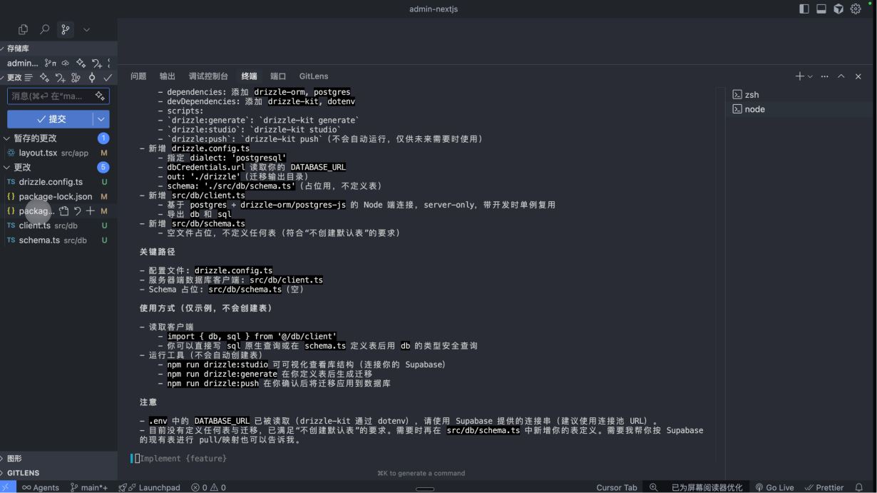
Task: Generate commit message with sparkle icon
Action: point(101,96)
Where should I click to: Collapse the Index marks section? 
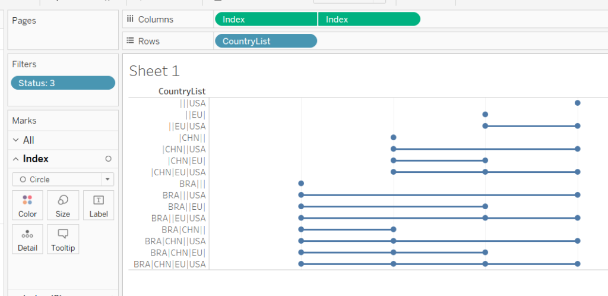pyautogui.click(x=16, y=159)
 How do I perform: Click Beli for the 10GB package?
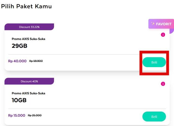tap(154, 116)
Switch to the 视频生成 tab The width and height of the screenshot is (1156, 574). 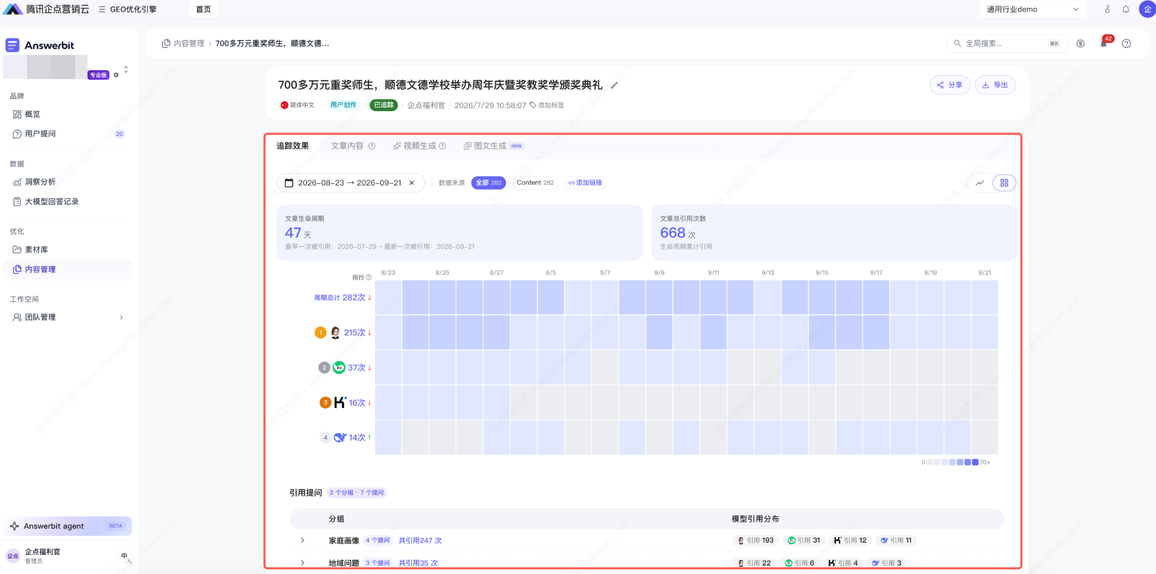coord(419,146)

━━━

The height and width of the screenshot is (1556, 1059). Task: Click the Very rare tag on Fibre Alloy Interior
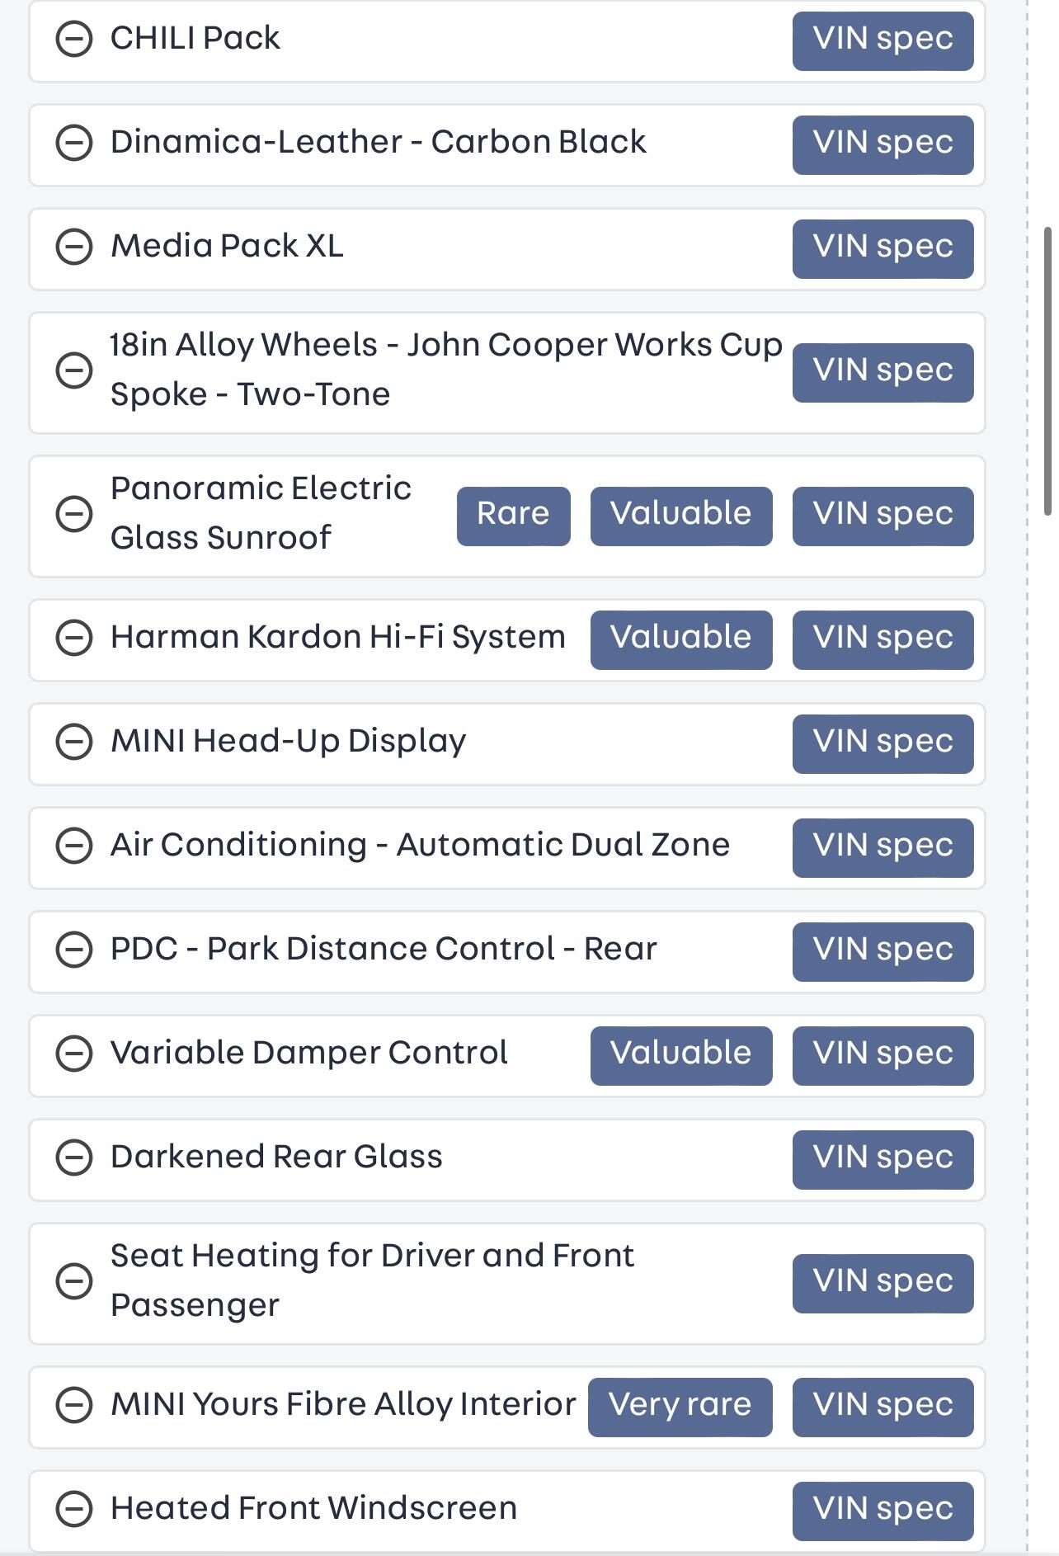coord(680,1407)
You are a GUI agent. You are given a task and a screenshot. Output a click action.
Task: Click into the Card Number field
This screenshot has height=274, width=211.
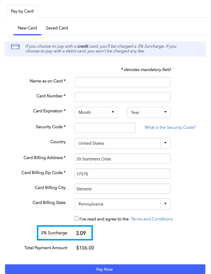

━━━

■ **Task description**
Here the job is to set down exactly the lines of the material above that fall between the one with "Task: Click into the Card Number field" and the one with "This screenshot has height=274, width=211.", inclusive, and nothing beyond them.

■ **Answer section**
Task: Click into the Card Number field
This screenshot has height=274, width=211.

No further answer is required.